## Exercise details
Could the data below be printed out exactly, with the pictures left out?

___ Study material

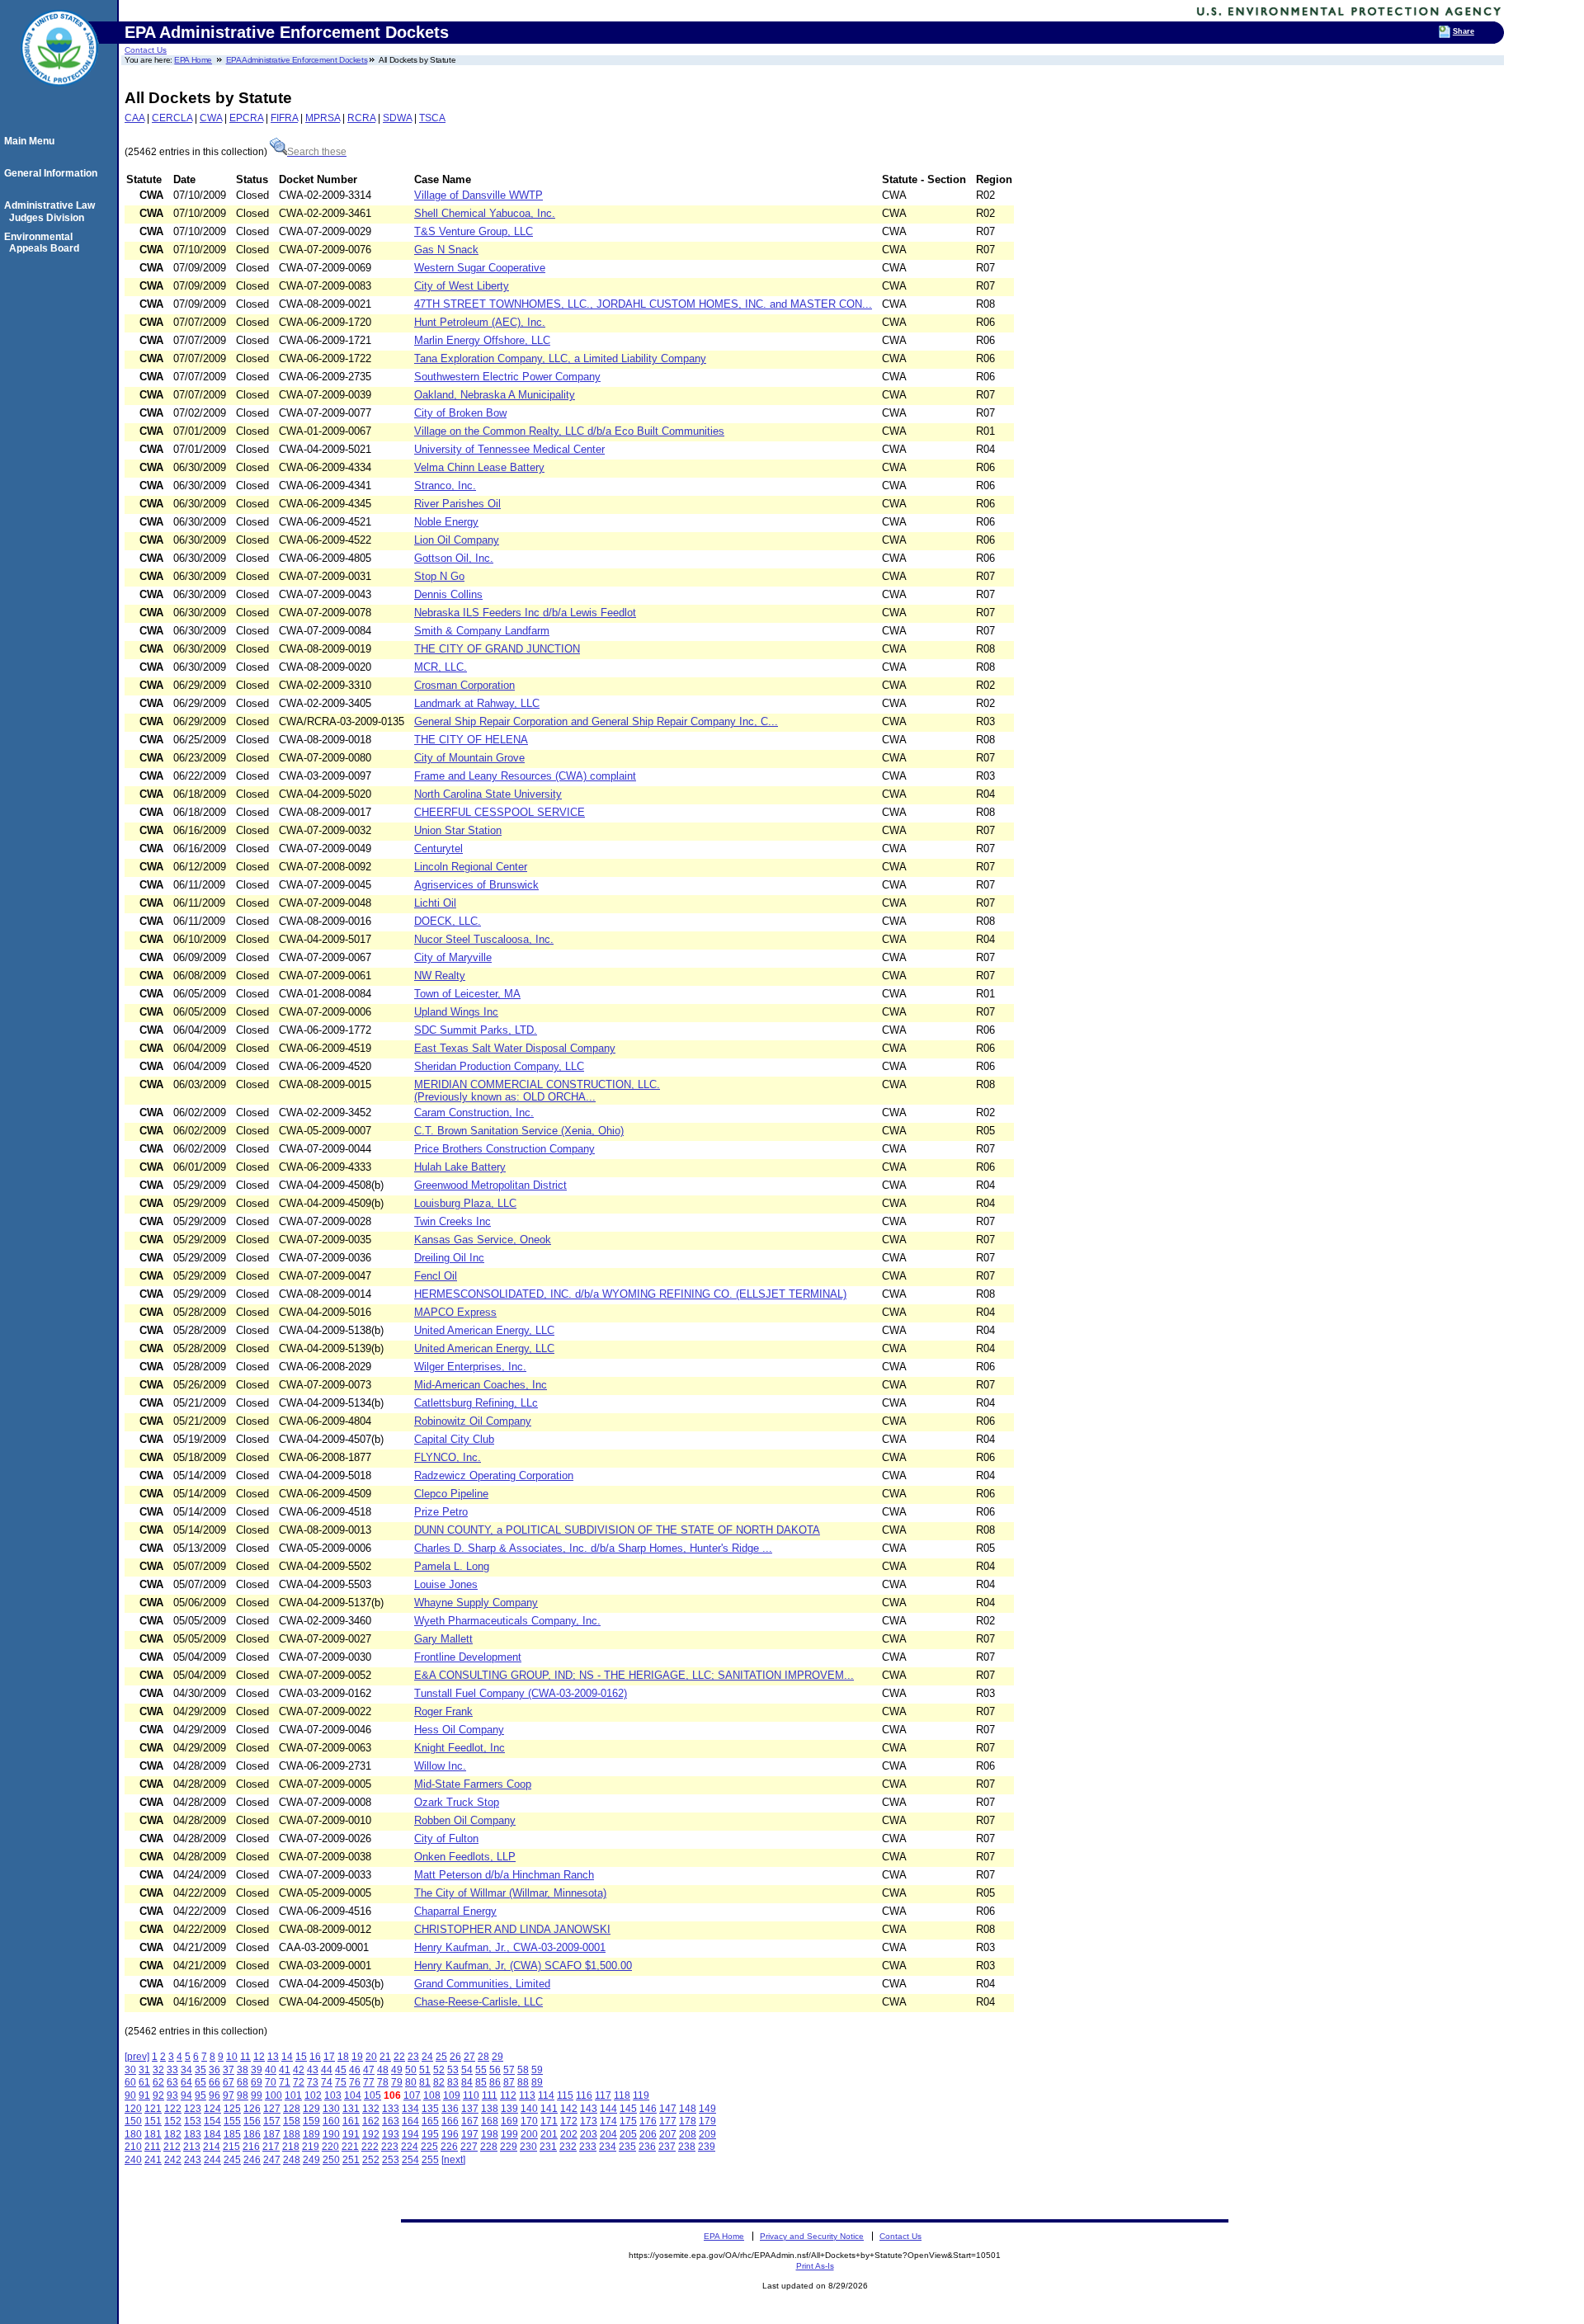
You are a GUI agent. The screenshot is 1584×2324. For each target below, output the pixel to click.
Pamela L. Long (451, 1566)
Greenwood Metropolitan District (490, 1185)
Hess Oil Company (459, 1729)
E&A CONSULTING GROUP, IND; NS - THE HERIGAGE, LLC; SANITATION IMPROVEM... (634, 1675)
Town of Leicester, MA (467, 994)
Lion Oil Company (456, 540)
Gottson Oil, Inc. (453, 558)
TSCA (432, 118)
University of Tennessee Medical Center (509, 449)
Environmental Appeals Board (44, 242)
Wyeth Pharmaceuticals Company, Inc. (507, 1621)
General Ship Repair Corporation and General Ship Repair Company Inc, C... (596, 721)
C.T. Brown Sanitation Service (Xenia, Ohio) (519, 1130)
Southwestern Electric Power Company (507, 376)
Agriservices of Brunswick (476, 885)
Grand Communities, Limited (482, 1984)
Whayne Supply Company (476, 1602)
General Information (53, 173)
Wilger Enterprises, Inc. (470, 1366)
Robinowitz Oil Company (472, 1421)
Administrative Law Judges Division (52, 211)
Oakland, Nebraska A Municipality (494, 395)
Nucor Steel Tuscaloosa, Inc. (484, 939)
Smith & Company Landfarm (481, 631)
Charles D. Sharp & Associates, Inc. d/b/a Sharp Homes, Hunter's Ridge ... (593, 1548)
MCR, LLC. (440, 667)
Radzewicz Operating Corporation (493, 1475)
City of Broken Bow (460, 413)
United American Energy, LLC (484, 1330)
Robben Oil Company (465, 1820)
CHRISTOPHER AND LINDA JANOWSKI (512, 1929)
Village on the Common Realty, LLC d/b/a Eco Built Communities (569, 431)
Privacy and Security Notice (812, 2236)
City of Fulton (446, 1838)
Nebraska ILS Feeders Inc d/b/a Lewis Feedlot (525, 612)
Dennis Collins (448, 594)
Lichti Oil (435, 903)
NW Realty (439, 975)
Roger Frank (443, 1711)
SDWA (397, 118)
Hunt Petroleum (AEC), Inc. (479, 322)
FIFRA (284, 118)
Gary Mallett (443, 1639)
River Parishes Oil (457, 503)
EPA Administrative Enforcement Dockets (297, 59)
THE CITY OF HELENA (471, 739)
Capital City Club (454, 1439)
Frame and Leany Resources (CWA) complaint (525, 776)
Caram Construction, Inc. (474, 1112)
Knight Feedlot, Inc (459, 1748)
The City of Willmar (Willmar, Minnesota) (510, 1893)
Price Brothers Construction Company (504, 1149)
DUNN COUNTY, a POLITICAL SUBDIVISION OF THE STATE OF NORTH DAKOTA (617, 1530)
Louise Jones (446, 1584)
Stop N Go (439, 576)
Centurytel (438, 848)
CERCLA (172, 118)
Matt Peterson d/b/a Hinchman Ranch (504, 1875)
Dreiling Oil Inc (449, 1258)
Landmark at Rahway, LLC (477, 703)
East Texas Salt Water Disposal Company (514, 1048)
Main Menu (31, 141)
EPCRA (246, 118)
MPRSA (322, 118)
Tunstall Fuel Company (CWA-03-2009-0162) (520, 1693)
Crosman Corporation (464, 685)
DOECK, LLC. (447, 921)
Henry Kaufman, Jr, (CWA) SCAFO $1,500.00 (523, 1965)
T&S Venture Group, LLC (473, 231)
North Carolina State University (488, 794)
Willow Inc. (440, 1766)
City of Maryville (453, 957)
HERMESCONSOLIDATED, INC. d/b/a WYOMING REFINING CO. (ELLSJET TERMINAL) (630, 1294)
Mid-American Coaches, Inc (480, 1385)
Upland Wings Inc (456, 1012)
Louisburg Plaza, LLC (465, 1203)
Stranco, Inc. (445, 485)
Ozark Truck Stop (456, 1802)
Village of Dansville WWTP (478, 195)
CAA (134, 118)
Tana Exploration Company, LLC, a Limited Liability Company (560, 358)
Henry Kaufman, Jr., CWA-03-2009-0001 (510, 1947)
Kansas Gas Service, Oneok (482, 1239)
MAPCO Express (455, 1312)
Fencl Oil (435, 1276)
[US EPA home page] (59, 95)
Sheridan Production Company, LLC (499, 1066)
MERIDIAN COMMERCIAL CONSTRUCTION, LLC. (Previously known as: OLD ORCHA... (537, 1090)
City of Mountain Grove (469, 758)
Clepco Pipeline (451, 1493)
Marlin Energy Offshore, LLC (482, 340)
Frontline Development (467, 1657)
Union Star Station (458, 830)
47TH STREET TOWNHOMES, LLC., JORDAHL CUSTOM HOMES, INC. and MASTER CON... (643, 304)
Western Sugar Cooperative (479, 268)
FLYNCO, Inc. (447, 1457)
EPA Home (193, 59)
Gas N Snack (446, 249)
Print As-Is (815, 2265)
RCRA (361, 118)
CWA (211, 118)
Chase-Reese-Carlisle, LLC (478, 2002)
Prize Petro (441, 1512)
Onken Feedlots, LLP (465, 1856)
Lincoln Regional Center (470, 866)
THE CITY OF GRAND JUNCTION (497, 649)
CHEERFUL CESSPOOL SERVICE (499, 812)
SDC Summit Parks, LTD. (475, 1030)
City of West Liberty (461, 286)
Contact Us (146, 49)
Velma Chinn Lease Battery (479, 467)
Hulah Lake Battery (460, 1167)
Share (1463, 31)
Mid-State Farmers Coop (472, 1784)
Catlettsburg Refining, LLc (476, 1403)
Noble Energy (446, 522)
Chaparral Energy (455, 1911)
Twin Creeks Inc (452, 1221)
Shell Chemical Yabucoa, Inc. (484, 213)
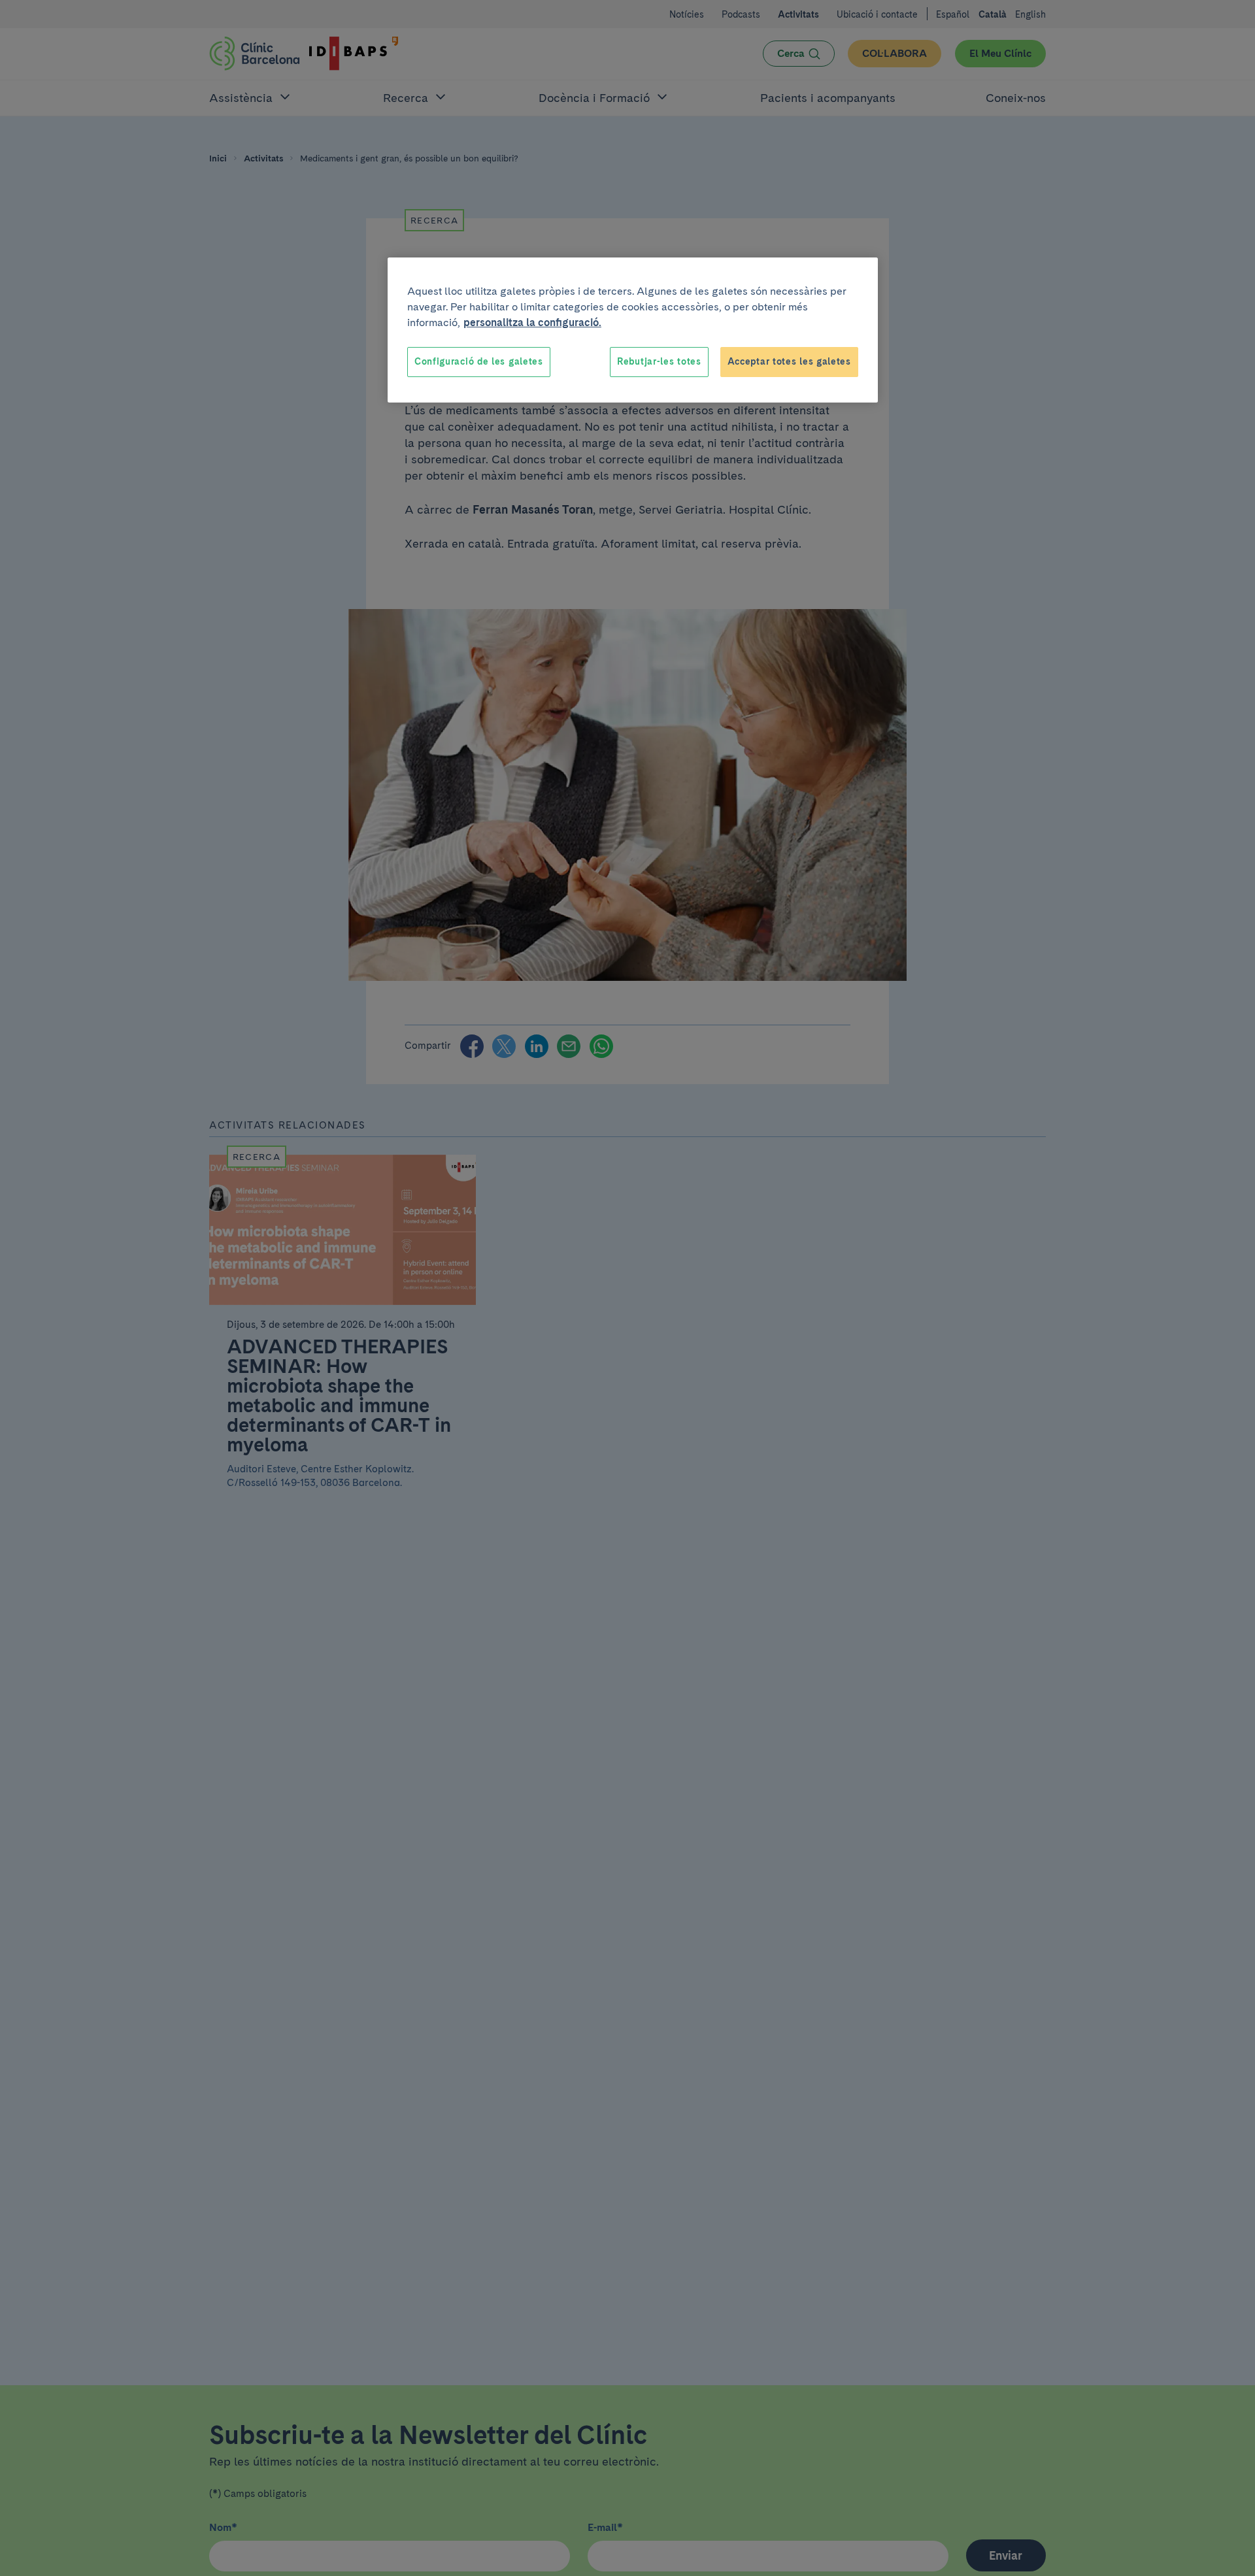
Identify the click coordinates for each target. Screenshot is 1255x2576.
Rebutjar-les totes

______

## Solution
You are a GUI agent. The screenshot is 1584×2324. For each target below, output the pixel to click.
Pamela L. Long (451, 1566)
Greenwood Metropolitan District (490, 1185)
Hess Oil Company (459, 1729)
E&A CONSULTING GROUP, IND; NS - THE HERIGAGE, LLC; SANITATION IMPROVEM... (634, 1675)
Town of Leicester, MA (467, 994)
Lion Oil Company (456, 540)
Gottson Oil, Inc. (453, 558)
TSCA (432, 118)
University of Tennessee Medical Center (509, 449)
Environmental Appeals Board (44, 242)
Wyeth Pharmaceuticals Company, Inc. (507, 1621)
General Ship Repair Corporation and General Ship Repair Company Inc, C... (596, 721)
C.T. Brown Sanitation Service (Xenia, Ohio) (519, 1130)
Southwestern Electric Power Company (507, 376)
Agriservices of Brunswick (476, 885)
Grand Communities, Limited (482, 1984)
Whayne Supply Company (476, 1602)
General Information (53, 173)
Wilger Enterprises, Inc. (470, 1366)
Robinowitz Oil Company (472, 1421)
Administrative Law Judges Division (52, 211)
Oakland, Nebraska A Municipality (494, 395)
Nucor Steel Tuscaloosa, Inc. (484, 939)
Smith & Company Landfarm (481, 631)
Charles D. Sharp & Associates, Inc. d/b/a Sharp Homes, Hunter's Ridge ... (593, 1548)
MCR, LLC. (440, 667)
Radzewicz Operating Corporation (493, 1475)
City of Broken Bow (460, 413)
United American Energy, LLC (484, 1330)
Robben Oil Company (465, 1820)
CHRISTOPHER AND LINDA JANOWSKI (512, 1929)
Village on the Common Realty, LLC d/b/a Eco Built Communities (569, 431)
Privacy and Security Notice (812, 2236)
City of Fulton (446, 1838)
Nebraska ILS Feeders Inc d/b/a Lewis Feedlot (525, 612)
Dennis Collins (448, 594)
Lichti Oil (435, 903)
NW Realty (439, 975)
Roger Frank (443, 1711)
SDWA (397, 118)
Hunt Petroleum (AEC), Inc. (479, 322)
FIFRA (284, 118)
Gary Mallett (443, 1639)
River Parishes Oil (457, 503)
EPA Administrative Enforcement Dockets (297, 59)
THE CITY OF HELENA (471, 739)
Capital City Club (454, 1439)
Frame and Leany Resources (CWA) complaint (525, 776)
Caram Construction, Inc. (474, 1112)
Knight Feedlot, Inc (459, 1748)
The City of Willmar (Willmar, Minnesota) (510, 1893)
Price Brothers Construction Company (504, 1149)
DUNN COUNTY, a POLITICAL SUBDIVISION OF THE STATE OF NORTH DAKOTA (617, 1530)
Louise Jones (446, 1584)
Stop N Go (439, 576)
Centurytel (438, 848)
CERCLA (172, 118)
Matt Peterson d/b/a Hinchman Ranch (504, 1875)
Dreiling Oil Inc (449, 1258)
Landmark at Rahway, LLC (477, 703)
East Texas Salt Water Disposal Company (514, 1048)
Main Menu (31, 141)
EPCRA (246, 118)
MPRSA (322, 118)
Tunstall Fuel Company (CWA-03-2009-0162) (520, 1693)
Crosman Corporation (464, 685)
DOECK, LLC. (447, 921)
Henry Kaufman, Jr, (CWA) SCAFO $1,500.00 (523, 1965)
T&S Venture Group, LLC (473, 231)
North Carolina State University (488, 794)
Willow Inc. (440, 1766)
City of Maryville (453, 957)
HERMESCONSOLIDATED, INC. d/b/a WYOMING REFINING CO. (ELLSJET TERMINAL) (630, 1294)
Mid-American Coaches, Inc (480, 1385)
Upland Wings Inc (456, 1012)
Louisburg Plaza, LLC (465, 1203)
Stranco, Inc. (445, 485)
Ozark Truck Stop (456, 1802)
Village of Dansville WWTP (478, 195)
CAA (134, 118)
Tana Exploration Company, LLC, a Limited Liability Company (560, 358)
Henry Kaufman, Jr., CWA-03-2009-0001 (510, 1947)
Kansas Gas Service, Oneok (482, 1239)
MAPCO Express (455, 1312)
Fencl Oil (435, 1276)
[US EPA home page] (59, 95)
Sheridan Production Company, LLC (499, 1066)
MERIDIAN COMMERCIAL CONSTRUCTION, LLC. (Previously known as: OLD ORCHA... (537, 1090)
City of Mountain Grove (469, 758)
Clepco Pipeline (451, 1493)
Marlin Energy Offshore, LLC (482, 340)
Frontline Development (467, 1657)
Union Star Station (458, 830)
47TH STREET TOWNHOMES, LLC., JORDAHL CUSTOM HOMES, INC. and MASTER CON... (643, 304)
Western Sugar Cooperative (479, 268)
FLYNCO, Inc. (447, 1457)
EPA Home (193, 59)
Gas N Snack (446, 249)
Print As-Is (815, 2265)
RCRA (361, 118)
CWA (211, 118)
Chase-Reese-Carlisle, LLC (478, 2002)
Prize Petro (441, 1512)
Onken Feedlots, LLP (465, 1856)
Lincoln Regional Center (470, 866)
THE CITY OF GRAND JUNCTION (497, 649)
CHEERFUL CESSPOOL SERVICE (499, 812)
SDC Summit Parks, LTD. (475, 1030)
City of West Liberty (461, 286)
Contact Us (146, 49)
Velma Chinn Lease Battery (479, 467)
Hulah Lake Battery (460, 1167)
Share (1463, 31)
Mid-State Farmers Coop (472, 1784)
Catlettsburg Refining, LLc (476, 1403)
Noble Energy (446, 522)
Chaparral Energy (455, 1911)
Twin Creeks Inc (452, 1221)
Shell Chemical Yabucoa, Inc. (484, 213)
Identify the click coordinates for each target. Screenshot is 1255x2576.
Rebutjar-les totes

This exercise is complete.